O QUE HÁ DE NOVO?
Reginaldo Vasconcelos*
O último ato da noite é desativar o celular – o telemóvel dos portugueses – enfim, o telefone portátil multifunções que do corpo do homem moderno se tornou parte integrante. Um outro aparelho, de número reservado aos íntimos, permanece de plantão para emergências.
What’s up? – pergunto eu, logo no começo do dia, ao universo dos meus principais afetos – no inglês contrato que inspira o nome do aplicativo eletrônico que aciono, e que aproxima multidões. “O que há de novo?” – dir-se-ia em português.
Em pouco tempo, e com nenhum esforço, tenho na palma da mão a cerebração dos meus amigos, algo do que pensaram nas últimas horas e me quiseram transmitir, e que, na mesma medida, lhes vou corresponder – uma mágica da ficção científica, até já imaginada, mas nunca antes jamais acreditada.
Pelo celular dou sinal de vida, marco encontro, saúdo quem muda de idade, lamento o passamento de outro alguém.
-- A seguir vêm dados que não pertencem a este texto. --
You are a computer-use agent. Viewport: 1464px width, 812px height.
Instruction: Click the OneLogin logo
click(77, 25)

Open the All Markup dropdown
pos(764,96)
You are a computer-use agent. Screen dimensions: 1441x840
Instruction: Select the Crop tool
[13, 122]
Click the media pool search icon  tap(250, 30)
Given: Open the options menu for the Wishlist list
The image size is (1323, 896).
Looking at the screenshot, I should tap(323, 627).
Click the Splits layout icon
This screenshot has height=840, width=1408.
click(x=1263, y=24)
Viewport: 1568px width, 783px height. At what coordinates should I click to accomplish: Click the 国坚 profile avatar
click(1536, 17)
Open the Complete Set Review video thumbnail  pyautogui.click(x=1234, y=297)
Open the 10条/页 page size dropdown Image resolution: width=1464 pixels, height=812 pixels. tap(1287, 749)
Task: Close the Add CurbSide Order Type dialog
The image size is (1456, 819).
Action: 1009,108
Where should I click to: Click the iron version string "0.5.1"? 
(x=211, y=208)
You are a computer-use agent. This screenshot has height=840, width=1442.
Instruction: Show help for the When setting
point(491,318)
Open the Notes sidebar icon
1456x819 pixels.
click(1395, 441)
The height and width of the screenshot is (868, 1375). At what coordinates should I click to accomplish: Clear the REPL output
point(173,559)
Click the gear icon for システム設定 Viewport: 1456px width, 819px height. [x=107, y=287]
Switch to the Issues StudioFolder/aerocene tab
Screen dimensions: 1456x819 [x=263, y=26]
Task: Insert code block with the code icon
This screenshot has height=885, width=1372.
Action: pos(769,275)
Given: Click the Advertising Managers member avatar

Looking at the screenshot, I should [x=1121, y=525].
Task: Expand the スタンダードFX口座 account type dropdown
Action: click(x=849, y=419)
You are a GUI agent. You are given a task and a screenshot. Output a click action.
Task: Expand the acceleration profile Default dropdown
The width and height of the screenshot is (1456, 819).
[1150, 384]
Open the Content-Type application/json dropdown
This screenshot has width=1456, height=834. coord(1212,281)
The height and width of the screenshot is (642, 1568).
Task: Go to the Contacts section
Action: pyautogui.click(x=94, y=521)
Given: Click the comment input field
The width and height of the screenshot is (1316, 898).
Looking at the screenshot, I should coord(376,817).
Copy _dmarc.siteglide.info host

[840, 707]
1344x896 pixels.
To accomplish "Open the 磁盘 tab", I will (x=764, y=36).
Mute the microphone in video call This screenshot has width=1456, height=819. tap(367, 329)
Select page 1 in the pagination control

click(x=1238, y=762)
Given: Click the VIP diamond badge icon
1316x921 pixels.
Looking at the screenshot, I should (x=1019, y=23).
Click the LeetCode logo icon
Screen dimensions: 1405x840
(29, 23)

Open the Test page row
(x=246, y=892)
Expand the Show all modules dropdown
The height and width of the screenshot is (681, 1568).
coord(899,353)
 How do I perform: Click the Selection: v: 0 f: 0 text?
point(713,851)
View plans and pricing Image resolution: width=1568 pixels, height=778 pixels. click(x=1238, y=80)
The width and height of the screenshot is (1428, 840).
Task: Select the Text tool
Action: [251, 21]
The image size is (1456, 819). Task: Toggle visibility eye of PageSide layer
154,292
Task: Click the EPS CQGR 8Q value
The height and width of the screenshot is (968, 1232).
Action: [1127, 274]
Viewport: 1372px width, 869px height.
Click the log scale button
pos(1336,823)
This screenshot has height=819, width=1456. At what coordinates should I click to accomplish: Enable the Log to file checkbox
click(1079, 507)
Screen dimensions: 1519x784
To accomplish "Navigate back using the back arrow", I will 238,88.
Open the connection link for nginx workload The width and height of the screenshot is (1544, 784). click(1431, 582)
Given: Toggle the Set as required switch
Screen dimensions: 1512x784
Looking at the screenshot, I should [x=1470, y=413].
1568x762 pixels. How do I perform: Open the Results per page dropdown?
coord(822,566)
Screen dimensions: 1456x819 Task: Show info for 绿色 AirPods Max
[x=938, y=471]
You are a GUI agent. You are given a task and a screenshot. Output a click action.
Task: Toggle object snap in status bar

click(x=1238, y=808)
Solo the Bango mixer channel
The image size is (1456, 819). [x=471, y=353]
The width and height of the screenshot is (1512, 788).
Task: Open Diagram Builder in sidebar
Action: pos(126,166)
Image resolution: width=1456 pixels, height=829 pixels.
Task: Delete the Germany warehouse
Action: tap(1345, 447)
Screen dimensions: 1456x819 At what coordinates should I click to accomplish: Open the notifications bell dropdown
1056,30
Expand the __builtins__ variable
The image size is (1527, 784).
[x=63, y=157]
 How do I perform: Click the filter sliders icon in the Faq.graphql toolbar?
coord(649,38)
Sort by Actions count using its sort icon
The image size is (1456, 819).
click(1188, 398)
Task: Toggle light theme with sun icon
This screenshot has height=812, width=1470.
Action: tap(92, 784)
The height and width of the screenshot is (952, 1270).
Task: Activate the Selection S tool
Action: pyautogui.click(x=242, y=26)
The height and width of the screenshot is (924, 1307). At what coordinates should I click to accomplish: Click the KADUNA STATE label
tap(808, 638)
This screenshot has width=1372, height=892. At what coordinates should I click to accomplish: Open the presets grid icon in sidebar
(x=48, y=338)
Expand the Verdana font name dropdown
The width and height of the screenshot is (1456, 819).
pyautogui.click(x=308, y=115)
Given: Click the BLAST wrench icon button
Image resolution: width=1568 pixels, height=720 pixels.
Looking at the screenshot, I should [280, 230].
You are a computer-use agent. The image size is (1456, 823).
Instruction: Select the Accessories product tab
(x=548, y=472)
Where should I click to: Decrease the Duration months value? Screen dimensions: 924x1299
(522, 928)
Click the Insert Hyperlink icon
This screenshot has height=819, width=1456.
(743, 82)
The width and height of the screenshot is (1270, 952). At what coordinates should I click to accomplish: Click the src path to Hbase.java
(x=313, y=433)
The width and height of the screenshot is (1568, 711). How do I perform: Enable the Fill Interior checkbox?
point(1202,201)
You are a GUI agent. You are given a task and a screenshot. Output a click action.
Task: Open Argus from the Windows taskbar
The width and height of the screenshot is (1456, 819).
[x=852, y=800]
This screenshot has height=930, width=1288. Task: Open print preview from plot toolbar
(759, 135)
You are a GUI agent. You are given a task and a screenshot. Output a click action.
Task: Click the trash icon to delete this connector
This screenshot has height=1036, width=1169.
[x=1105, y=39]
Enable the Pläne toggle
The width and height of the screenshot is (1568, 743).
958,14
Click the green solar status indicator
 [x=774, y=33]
Antecipo o assunto, e em pouco tempo somos vários – seja na missão profissional, seja na praia ou na piscina, ou no happy hour, talvez no evento noturno que marcamos.
Principalmente, logo após a aurora, ainda na padaria, ouço o chamado mavioso da paixão, de alguém que se soma aos passarinhos da manhã para me cobrar uma palavra, na única voz capaz de lhe resgatar o folego da saudade sufocante, para que lhe confirme a existência e traga para a realidade o sonho que Morfeu proporcionou.
Impensável até recentemente, mas agora também posso furar o fuso horário para contatar amigo antigo e distante que encontro do outro lado do oceano, às vezes estando ele no meio do frio cortante que tanto me agrada sentir, diante de um copo de vinho e de uma cuba de fondue, e cuja lembrança me apraz.
Contrario sensu, ele é que me revela de lá a sua inveja do clima tropical, feito de abacaxi, caju e manga – e sol brilhante, brisa marinha, água de coco, caipirinha de limão.
Agora é um filho que fala do seu quarto ao lado a dar “bom dia” – um pai ausente, um neto querido – alguém que invade a alma de repente para elidir a solidão, e para garantir que ainda vale a pena viver e lutar para glória do incógnito Ser Supremo que arquitetou e administra o Universo.
Esse aparelho magnífico de mil usos importantes, que há 50 anos imaginei existiria no futuro, encurta o tempo e o espaço entre as pessoas, fazendo disponível e cambiável o calor humano universal, combustível da existência, principalmente através do Whatsapp.
Talvez possa ele, quem sabe (?), em momento vindouro muito próximo, servir também ao exercício do voto popular simplificado e seguro para opinar sobre os futuros rumos da Nação – volto eu a delirar gostosamente.
A telinha poderá, em incorruptível aplicativo apropriado, conferir as personalíssimas papilas digitais de cada um, fazer o seu reconhecimento facial nos científicos padrões, ler as insofismáveis características de sua íris.
O microfone interno, por seu turno, poderá conferir a específica frequência do seu timbre de voz – enquanto o número do cadastro nacional atestará eletronicamente a sua existência, a sua identidade, a unicidade autêntica do sufrágio livre, secreto, pessoal.